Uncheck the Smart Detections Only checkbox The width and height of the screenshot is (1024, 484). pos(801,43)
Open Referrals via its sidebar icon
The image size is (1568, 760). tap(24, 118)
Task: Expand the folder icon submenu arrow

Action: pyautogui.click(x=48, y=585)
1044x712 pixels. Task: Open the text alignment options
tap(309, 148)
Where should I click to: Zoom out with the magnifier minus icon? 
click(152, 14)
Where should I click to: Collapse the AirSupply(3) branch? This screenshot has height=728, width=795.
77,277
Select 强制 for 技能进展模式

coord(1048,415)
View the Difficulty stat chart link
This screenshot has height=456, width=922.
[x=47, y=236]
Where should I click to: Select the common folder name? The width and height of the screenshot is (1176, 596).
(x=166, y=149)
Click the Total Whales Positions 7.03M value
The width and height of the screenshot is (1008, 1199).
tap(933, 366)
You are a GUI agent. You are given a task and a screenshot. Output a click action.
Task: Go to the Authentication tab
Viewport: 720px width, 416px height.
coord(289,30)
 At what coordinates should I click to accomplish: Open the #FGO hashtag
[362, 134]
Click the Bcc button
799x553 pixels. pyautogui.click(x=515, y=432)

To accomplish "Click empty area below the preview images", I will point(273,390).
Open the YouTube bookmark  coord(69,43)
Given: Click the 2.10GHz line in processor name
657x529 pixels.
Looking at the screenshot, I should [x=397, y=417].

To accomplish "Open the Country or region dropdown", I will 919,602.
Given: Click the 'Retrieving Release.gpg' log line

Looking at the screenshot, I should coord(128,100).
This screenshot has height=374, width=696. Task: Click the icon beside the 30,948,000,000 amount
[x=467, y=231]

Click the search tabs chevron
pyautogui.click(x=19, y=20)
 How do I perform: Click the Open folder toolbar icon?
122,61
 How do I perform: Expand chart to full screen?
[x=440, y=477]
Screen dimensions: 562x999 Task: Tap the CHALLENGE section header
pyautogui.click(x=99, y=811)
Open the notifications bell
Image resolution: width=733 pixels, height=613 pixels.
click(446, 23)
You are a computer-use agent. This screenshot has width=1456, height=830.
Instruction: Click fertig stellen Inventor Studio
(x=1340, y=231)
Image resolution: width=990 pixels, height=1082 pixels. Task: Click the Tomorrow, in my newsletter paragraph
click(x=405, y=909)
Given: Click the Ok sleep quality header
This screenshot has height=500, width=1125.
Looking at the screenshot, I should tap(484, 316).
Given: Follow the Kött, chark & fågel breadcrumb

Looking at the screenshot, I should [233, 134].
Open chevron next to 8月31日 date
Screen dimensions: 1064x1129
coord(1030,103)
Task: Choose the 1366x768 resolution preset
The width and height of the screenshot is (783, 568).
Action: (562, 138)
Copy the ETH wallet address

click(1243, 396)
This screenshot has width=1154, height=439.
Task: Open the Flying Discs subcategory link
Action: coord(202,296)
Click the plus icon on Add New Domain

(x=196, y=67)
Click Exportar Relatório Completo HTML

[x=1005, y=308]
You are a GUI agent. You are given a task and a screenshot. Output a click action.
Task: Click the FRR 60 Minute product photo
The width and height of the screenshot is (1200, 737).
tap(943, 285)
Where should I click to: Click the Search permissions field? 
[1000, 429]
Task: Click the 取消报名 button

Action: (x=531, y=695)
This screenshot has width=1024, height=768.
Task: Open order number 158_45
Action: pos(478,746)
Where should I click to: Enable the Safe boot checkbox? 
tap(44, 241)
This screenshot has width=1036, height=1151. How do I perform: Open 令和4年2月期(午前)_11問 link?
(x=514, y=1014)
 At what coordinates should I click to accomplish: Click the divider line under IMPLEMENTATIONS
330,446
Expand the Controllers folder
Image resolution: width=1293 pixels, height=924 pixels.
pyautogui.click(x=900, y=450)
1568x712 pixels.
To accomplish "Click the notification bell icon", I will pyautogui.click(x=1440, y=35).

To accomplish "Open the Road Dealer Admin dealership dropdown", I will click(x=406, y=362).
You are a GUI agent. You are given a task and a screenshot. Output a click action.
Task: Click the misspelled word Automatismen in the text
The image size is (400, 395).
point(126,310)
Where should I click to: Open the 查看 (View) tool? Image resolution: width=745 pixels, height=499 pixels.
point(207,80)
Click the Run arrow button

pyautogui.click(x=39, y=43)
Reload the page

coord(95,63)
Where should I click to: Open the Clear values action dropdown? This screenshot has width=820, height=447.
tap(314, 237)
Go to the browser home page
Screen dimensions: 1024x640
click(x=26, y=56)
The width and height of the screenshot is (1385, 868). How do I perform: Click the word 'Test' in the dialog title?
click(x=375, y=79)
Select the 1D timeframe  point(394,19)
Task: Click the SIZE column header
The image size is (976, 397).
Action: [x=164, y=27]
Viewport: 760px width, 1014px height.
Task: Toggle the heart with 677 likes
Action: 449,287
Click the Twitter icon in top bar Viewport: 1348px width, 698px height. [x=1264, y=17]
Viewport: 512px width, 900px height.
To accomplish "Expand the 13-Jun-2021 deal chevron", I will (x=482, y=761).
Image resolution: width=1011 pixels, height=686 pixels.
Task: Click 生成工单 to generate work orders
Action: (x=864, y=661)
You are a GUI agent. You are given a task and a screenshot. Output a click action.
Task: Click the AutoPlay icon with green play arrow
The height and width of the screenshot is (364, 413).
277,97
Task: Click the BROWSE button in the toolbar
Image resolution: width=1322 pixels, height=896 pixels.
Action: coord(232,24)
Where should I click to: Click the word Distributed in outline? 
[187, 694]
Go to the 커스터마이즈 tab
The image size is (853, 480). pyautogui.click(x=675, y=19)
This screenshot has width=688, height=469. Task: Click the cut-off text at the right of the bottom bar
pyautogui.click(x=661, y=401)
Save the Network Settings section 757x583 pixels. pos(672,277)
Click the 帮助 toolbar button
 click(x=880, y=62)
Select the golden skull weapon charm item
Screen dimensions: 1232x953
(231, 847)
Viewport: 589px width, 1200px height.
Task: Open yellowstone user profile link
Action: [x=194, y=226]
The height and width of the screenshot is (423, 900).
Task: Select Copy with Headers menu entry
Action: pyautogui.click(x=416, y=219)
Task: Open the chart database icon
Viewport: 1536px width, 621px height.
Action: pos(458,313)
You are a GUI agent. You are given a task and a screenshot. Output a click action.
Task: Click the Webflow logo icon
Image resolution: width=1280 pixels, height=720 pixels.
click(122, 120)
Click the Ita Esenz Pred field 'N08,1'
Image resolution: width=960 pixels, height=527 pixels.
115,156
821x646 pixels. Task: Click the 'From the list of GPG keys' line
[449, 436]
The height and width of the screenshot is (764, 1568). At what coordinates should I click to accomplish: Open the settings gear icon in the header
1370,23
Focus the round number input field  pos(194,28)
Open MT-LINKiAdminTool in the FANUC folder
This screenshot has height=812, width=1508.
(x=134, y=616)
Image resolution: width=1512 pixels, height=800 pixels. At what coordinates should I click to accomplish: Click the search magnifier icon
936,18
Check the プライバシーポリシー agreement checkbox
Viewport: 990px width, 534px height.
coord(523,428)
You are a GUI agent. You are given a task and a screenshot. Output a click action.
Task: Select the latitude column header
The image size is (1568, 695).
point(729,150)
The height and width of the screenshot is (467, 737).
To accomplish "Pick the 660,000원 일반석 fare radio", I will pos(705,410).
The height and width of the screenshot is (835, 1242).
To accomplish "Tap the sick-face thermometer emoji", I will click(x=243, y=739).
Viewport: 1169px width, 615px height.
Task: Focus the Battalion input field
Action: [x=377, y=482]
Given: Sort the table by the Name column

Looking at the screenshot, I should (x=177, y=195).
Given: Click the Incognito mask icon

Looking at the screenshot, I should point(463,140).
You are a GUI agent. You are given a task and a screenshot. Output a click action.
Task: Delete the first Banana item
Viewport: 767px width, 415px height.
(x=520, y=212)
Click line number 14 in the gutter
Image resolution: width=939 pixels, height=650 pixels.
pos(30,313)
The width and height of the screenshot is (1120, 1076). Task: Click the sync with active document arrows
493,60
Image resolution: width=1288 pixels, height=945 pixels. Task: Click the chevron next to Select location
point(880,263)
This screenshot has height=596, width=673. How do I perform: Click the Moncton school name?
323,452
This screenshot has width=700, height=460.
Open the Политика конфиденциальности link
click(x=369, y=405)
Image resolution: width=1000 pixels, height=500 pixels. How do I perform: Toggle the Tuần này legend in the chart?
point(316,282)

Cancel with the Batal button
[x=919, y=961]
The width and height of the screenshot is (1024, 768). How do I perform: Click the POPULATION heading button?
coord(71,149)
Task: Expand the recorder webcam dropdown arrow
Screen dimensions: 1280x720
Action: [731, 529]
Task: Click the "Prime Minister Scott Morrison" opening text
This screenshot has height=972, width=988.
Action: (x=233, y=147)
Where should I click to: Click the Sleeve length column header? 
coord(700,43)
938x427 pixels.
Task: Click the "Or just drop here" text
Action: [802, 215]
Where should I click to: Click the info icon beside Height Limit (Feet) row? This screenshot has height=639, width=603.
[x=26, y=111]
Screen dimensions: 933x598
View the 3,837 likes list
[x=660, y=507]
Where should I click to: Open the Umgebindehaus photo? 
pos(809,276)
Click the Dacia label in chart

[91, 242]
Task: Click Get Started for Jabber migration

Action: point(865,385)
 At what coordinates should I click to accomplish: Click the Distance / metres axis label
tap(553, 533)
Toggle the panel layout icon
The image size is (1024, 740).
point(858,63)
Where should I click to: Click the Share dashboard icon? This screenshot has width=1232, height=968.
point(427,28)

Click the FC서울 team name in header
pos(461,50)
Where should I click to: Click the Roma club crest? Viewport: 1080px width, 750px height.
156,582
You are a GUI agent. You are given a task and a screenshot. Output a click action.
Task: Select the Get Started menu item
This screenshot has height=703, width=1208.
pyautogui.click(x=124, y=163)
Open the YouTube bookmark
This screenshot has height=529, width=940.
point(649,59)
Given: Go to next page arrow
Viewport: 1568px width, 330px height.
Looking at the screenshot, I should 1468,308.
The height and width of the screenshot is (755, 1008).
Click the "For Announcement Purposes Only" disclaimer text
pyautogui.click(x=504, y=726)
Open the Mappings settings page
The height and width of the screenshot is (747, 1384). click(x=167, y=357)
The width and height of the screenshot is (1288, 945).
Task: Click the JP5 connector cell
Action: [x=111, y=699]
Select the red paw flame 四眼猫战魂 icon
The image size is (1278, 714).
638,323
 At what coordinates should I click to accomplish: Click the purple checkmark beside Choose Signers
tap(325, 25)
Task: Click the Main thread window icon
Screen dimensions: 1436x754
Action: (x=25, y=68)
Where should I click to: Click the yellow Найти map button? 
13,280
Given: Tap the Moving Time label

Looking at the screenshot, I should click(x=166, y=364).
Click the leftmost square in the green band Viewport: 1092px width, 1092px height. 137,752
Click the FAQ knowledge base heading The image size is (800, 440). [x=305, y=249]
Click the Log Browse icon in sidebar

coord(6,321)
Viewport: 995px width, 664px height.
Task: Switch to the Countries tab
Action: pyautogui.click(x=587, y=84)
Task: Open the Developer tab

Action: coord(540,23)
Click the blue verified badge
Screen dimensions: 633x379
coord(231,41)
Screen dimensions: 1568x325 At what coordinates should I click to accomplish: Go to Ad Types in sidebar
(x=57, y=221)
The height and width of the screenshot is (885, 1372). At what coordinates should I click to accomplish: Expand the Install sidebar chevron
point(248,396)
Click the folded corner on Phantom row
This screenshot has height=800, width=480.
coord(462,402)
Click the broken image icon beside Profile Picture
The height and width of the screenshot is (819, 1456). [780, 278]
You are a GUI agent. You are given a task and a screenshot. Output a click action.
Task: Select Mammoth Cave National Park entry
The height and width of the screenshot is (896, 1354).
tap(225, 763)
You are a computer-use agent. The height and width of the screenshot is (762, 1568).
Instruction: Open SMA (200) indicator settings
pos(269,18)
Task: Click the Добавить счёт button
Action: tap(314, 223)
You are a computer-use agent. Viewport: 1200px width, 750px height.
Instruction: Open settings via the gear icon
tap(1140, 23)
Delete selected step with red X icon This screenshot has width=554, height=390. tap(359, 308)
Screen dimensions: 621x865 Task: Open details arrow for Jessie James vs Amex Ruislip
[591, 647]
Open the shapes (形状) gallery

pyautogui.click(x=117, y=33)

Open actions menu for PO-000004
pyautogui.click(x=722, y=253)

────────

## [INSTRUCTIONS FOR THE TASK]
Show every line from the entries above in which the word "computer" appears.

## [RESPONSE TO THIS TASK]
You are a computer-use agent. This screenshot has width=1456, height=830.
You are a computer-use agent. The height and width of the screenshot is (762, 1568).
You are a computer-use agent. Viewport: 1200px width, 750px height.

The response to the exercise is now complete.